**Action item**. When you copy the data that follows, reproduce every word exactly and leave out the images.

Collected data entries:
===============
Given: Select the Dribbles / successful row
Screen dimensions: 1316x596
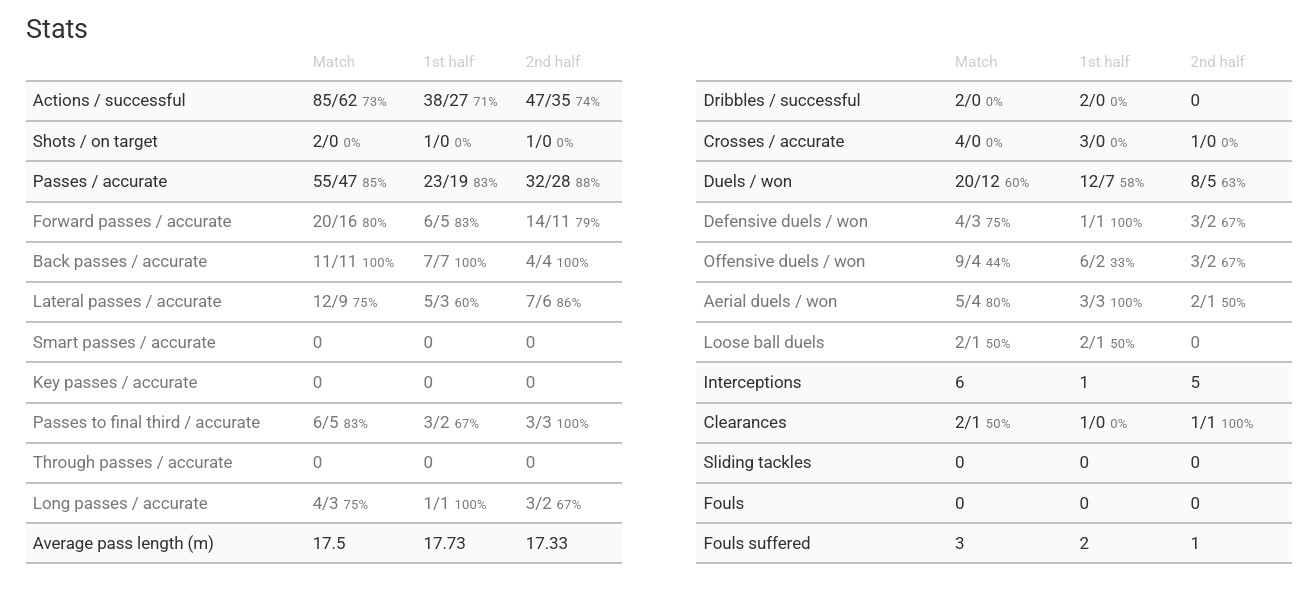Looking at the screenshot, I should click(x=994, y=101).
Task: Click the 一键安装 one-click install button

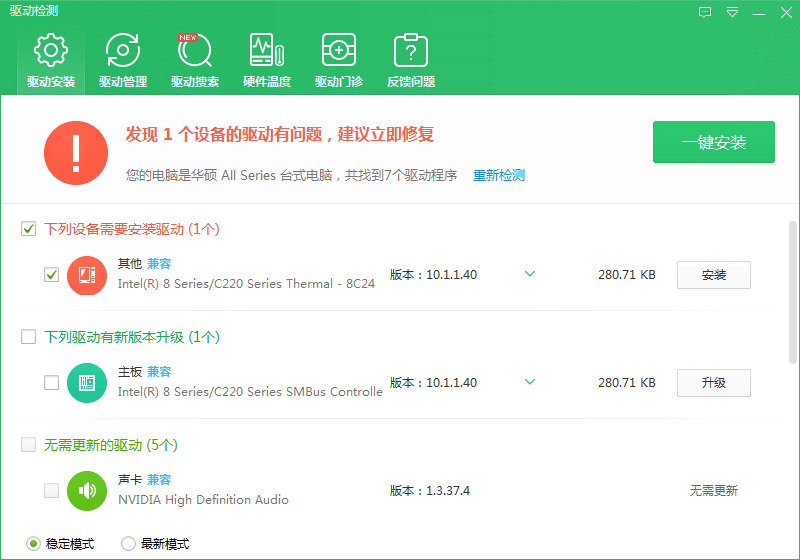Action: tap(714, 142)
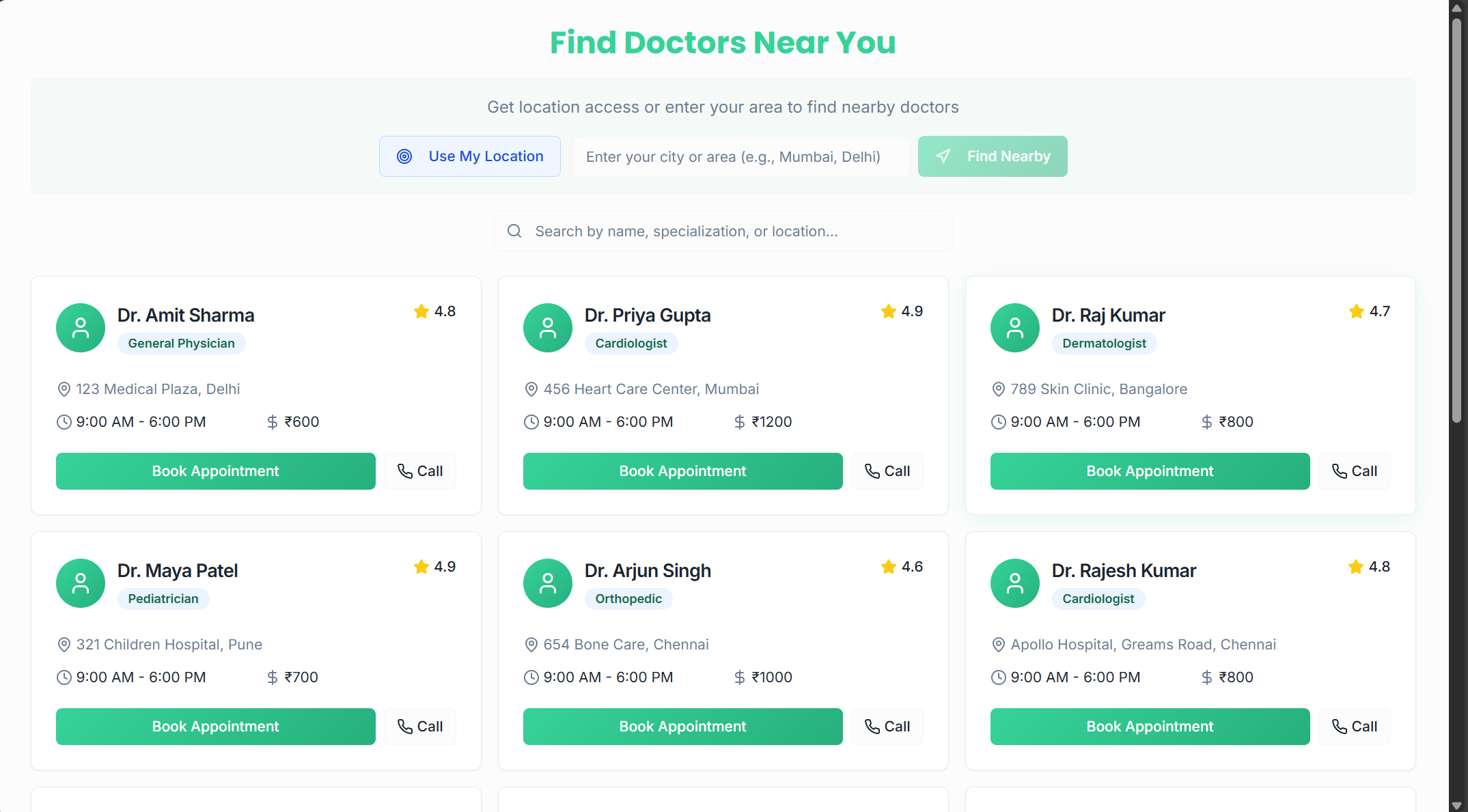Viewport: 1468px width, 812px height.
Task: Click the city or area input field
Action: 741,156
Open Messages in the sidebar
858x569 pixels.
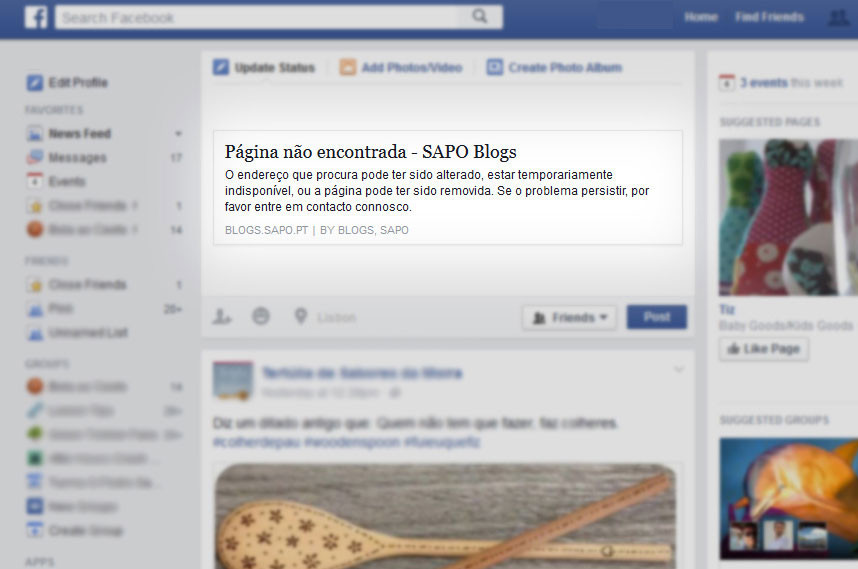(x=77, y=158)
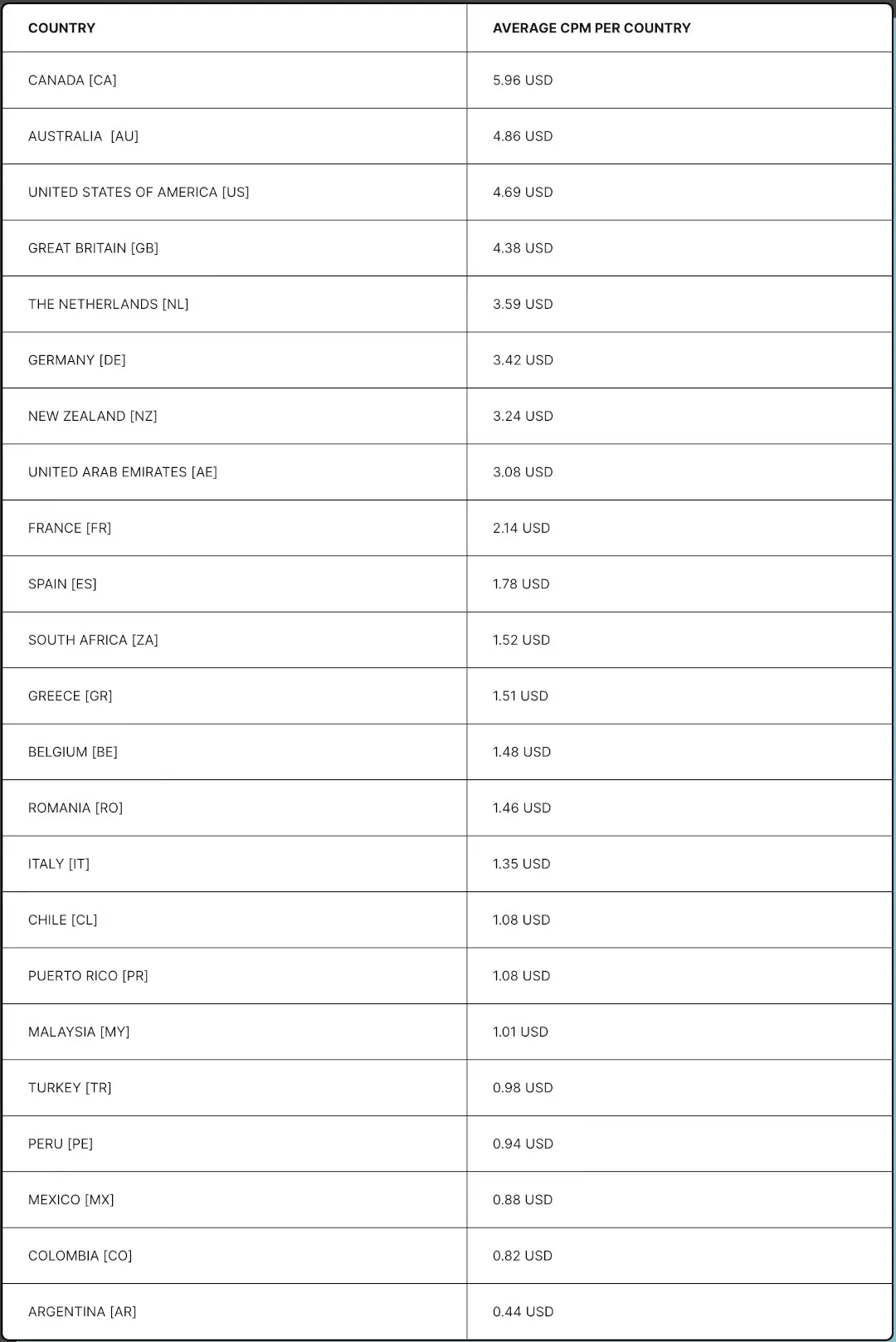896x1342 pixels.
Task: Click the GERMANY [DE] row label
Action: coord(77,360)
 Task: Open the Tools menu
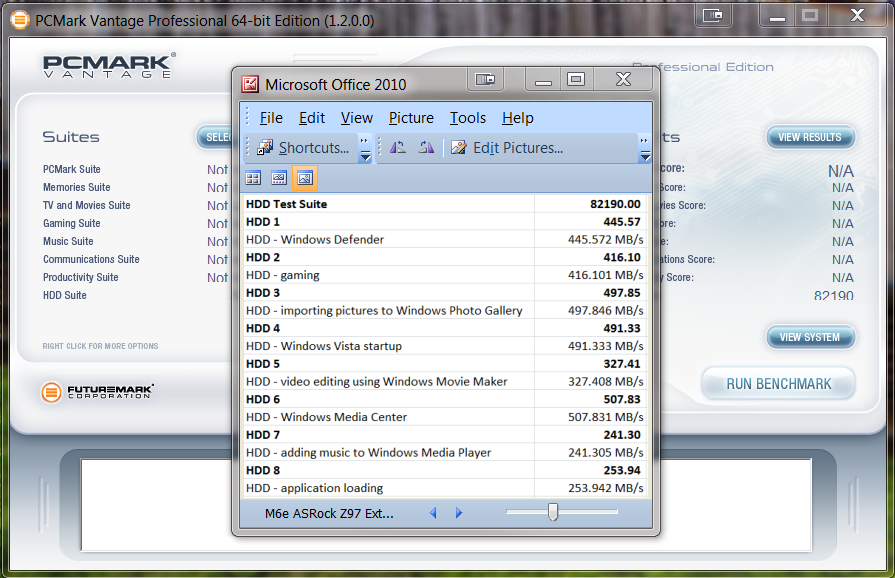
===============
**Result of the exercise**.
Given: Select the Dribbles / successful row
Screen dimensions: 1316x596
Looking at the screenshot, I should click(x=994, y=101).
Task: Click the 一键安装 one-click install button

Action: tap(714, 142)
Viewport: 1468px width, 812px height.
Task: Click the city or area input field
Action: 741,156
Open Messages in the sidebar
858x569 pixels.
(x=77, y=158)
896x1342 pixels.
Task: Click the GERMANY [DE] row label
Action: coord(77,360)
 Task: Open the Tools menu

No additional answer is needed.